Die weiterhin vorhandenen Ungleichheiten zwischen Ost und West, aber auch zwischen den sozialen Gruppen im ganzen Land bilden für den sozialen Unitarismus der SPD den Sitz im Leben. Die sozial-unitarische Sicht auf den Föderalismus kann sich auf einen Demokratiebegriff stützen, der soziale Gleichheit stark macht. Auf der Strecke bleibt dabei die bürgerliche Partizipation und die zivile Trägerschaft politischer Demokratie. Die ältere Aufgabe der SPD, die Demokratie gegen die Verweigerung der Teilhabe zu sichern, ist nämlich im letzten Jahrzehnt in erneuerter Gestalt zurückgekehrt. Feste demokratische Institutionen garantierten noch keine Verankerung der Demokratie in der Gesellschaft. Die Demokratie- und Politikverdrossenheit wuchsen mit der Durchsetzung der Demokratie im Bundesstaat. Die Entwicklung von Föderalismus und Demokratie in der Bundesrepublik haben die Gesetzgebung in die Hand des Bundestages und des Bundesrates gelegt. Entstanden ist ein weitgehend immobiles System, bei dem die regierende Partei ständig auf die Zustimmung der Opposition angewiesen ist. Die oft zitierte “Verflechtungsfalle” (Fritz Scharpf) des demokratischen Prozesses begründet die “Kartellisierung von Entscheidungsprozessen” im politischen Raum. Die Unterschiede zwischen den einzelnen Ländern reduzieren sich auf ein unterschiedliches Gewicht bei der Bundesgesetzgebung. Für diesen “Föderalismus ohne Vielfalt” hat sich der Begriff “Verhandlungsdemokratie” unter der immer gleichen politischen Klasse eingebürgert. Aus dem Blickfeld geraten dabei diejenigen, die im Vermittlungsausschuss nicht mit am Tisch sitzen, etwa die Länderparlamente.

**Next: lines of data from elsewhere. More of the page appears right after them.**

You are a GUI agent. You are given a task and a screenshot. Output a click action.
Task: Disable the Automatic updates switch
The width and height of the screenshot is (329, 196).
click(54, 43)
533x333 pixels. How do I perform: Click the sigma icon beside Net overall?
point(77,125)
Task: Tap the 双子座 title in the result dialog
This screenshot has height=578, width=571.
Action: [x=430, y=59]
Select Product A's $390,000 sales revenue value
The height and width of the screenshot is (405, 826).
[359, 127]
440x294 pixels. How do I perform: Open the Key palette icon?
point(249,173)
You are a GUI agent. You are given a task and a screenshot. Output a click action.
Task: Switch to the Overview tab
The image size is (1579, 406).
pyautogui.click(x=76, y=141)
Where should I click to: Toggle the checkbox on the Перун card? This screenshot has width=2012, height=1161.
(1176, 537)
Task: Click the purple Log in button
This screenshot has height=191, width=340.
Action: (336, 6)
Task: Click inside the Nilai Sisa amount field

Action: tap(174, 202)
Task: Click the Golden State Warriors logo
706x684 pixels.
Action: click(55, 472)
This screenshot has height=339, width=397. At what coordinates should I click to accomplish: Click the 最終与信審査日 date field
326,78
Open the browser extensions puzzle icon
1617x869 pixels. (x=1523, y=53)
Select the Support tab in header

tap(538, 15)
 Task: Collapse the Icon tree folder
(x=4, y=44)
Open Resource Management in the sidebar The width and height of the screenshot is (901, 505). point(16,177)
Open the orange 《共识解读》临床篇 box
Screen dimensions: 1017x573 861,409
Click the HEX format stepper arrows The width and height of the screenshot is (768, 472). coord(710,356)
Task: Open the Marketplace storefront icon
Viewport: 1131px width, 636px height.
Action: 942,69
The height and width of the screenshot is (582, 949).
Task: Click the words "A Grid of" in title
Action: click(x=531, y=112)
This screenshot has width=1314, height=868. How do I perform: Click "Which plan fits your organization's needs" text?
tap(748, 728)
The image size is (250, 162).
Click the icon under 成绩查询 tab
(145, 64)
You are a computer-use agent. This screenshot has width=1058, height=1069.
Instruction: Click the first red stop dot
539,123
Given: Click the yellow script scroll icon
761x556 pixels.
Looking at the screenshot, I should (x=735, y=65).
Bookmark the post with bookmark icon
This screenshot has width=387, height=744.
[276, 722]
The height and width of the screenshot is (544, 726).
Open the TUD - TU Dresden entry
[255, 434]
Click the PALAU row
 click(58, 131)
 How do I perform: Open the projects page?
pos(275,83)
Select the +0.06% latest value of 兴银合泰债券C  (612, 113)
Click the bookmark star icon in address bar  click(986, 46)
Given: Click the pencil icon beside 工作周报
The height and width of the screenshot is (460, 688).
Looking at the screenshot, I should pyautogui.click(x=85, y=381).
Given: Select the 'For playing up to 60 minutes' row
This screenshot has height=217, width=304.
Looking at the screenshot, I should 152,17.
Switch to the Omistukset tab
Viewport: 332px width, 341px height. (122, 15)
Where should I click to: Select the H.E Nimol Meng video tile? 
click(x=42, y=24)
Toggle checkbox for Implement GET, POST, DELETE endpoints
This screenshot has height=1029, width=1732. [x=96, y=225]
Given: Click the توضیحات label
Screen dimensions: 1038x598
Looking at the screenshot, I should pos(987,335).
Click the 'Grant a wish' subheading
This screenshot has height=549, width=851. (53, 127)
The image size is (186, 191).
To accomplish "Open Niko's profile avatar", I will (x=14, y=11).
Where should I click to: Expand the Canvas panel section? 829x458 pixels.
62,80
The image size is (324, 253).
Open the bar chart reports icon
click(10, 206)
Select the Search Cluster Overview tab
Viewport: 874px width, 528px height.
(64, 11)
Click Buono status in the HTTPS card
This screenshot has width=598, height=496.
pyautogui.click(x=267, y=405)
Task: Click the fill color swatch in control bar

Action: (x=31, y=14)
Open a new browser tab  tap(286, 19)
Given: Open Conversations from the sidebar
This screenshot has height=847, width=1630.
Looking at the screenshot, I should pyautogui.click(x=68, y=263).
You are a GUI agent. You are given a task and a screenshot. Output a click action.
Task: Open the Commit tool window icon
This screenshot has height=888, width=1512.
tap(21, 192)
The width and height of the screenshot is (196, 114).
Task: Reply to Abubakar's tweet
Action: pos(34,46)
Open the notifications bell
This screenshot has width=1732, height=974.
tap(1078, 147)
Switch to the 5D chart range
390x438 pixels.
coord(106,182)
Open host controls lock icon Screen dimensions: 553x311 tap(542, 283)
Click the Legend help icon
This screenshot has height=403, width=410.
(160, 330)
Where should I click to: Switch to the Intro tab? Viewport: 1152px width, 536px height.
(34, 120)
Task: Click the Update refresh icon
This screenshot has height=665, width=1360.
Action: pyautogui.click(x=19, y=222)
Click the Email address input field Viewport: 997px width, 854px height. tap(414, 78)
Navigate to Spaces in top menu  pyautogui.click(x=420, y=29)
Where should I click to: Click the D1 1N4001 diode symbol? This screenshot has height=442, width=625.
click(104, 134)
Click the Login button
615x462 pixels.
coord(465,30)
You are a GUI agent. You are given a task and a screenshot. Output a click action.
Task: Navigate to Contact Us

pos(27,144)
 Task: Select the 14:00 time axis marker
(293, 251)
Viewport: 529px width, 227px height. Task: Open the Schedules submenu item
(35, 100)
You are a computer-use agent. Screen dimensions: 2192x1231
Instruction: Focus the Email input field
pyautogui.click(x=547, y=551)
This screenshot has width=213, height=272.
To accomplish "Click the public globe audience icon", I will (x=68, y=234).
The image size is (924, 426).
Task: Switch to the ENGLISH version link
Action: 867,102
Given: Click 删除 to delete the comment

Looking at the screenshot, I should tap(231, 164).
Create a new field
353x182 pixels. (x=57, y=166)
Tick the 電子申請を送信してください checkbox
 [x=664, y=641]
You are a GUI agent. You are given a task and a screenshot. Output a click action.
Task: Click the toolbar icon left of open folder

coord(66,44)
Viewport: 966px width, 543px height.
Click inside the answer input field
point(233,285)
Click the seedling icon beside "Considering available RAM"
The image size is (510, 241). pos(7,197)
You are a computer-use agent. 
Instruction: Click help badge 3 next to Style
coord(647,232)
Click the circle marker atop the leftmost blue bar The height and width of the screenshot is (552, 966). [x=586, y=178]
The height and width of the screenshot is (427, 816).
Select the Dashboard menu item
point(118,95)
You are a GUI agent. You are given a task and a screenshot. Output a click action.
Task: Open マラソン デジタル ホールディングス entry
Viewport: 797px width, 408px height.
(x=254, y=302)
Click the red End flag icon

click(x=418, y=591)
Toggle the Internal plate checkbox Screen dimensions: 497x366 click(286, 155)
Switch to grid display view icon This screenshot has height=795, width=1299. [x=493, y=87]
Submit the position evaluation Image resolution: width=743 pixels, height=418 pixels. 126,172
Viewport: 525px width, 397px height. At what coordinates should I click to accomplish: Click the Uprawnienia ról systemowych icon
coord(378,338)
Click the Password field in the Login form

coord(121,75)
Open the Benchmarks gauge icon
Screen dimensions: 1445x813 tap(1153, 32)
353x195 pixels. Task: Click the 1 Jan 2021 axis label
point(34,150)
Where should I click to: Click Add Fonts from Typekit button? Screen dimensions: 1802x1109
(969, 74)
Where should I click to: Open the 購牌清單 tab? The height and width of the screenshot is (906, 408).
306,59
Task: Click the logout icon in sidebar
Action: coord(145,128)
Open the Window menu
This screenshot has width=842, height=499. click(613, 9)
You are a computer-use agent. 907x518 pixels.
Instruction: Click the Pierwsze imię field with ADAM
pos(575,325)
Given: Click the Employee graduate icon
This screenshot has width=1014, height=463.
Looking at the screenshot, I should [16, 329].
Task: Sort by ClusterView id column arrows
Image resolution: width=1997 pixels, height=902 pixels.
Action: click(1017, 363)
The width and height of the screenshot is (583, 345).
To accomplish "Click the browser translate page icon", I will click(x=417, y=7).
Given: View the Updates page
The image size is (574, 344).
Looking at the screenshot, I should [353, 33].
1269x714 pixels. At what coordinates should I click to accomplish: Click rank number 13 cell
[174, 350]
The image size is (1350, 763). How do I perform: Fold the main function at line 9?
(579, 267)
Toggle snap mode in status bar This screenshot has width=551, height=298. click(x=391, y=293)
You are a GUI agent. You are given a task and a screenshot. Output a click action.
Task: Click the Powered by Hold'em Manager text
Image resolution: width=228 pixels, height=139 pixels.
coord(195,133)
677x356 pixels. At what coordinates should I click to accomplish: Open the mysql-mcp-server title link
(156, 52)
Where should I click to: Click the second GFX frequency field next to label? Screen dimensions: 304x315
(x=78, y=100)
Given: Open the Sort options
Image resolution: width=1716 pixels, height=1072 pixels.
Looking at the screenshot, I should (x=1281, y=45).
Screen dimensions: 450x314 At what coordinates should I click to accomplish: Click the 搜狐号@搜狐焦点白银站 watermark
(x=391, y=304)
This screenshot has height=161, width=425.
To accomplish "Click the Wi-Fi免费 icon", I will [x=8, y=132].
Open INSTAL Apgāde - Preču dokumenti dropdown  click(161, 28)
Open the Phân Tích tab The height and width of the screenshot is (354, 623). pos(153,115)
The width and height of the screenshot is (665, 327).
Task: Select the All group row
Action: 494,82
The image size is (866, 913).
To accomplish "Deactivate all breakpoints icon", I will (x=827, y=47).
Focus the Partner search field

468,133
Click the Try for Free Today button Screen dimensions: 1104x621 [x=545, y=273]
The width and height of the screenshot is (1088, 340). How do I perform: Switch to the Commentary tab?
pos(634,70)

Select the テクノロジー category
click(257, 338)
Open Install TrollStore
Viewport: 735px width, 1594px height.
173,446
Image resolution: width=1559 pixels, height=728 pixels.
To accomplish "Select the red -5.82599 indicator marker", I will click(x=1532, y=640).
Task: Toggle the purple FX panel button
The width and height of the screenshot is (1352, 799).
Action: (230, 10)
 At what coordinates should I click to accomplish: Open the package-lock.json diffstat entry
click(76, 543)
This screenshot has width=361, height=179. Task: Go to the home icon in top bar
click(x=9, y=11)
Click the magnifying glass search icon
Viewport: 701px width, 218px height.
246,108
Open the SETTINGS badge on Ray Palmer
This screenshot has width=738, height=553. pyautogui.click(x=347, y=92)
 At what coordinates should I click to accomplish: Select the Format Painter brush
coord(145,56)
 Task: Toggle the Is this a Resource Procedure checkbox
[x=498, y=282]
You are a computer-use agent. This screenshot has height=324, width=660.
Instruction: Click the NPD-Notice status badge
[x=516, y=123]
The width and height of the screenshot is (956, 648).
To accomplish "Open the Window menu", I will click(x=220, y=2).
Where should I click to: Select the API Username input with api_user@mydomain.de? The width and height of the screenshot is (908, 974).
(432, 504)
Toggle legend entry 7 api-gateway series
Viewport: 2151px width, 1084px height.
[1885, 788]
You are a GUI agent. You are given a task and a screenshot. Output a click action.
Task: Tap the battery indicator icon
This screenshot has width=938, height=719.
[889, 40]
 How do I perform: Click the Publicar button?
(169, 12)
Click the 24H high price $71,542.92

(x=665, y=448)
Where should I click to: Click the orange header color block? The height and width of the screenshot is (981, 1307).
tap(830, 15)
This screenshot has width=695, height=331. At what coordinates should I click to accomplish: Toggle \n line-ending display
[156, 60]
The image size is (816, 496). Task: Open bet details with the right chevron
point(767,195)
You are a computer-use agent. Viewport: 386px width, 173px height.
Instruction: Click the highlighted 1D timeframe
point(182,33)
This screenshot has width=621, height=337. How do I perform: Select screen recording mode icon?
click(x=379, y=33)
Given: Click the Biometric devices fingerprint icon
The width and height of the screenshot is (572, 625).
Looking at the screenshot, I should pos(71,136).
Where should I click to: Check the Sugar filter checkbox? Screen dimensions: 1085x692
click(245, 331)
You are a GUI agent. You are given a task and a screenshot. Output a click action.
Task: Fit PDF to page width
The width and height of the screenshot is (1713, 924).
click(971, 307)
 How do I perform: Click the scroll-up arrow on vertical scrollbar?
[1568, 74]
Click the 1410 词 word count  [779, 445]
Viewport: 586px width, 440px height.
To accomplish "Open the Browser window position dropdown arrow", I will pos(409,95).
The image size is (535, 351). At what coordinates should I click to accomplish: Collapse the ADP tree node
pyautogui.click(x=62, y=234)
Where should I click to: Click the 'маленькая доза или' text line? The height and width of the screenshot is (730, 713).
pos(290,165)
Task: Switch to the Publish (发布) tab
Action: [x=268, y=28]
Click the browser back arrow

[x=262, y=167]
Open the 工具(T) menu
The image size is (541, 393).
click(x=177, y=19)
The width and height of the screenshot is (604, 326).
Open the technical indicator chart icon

Keine Transparenz, massive Entfremdung
Die Kosten der Entwicklung demokratischer Institutionen, wie sie sich im Jahr 2005 darstellen, sind hoch. Die Transparenz politischer Entscheidungen ist im Alltag aufgehoben, weil die Zuordnung der Zuständigkeiten von Fall zu Fall variiert und nur schwer kommuniziert werden kann. Das Ergebnis ist eine massive Entfremdung des Wahlvolkes von Demokratie und Politik, ablesbar an Mitgliedschaften und Wahlbeteiligung. Das demokratische Prinzip, das schon institutionell gesichert erschien, kehrt als Problem auf die Tagesordnung zurück. Die ältere Antwort der SPD, aus genuin demokratietheoretischen Gründen den Föderalismus ganz zu beseitigen, würde genau dieses Problem nicht lösen, sondern eher verstärken. Einen besseren Zugang zu demokratischen Institutionen würde die Abschaffung des Föderalismus nicht bieten.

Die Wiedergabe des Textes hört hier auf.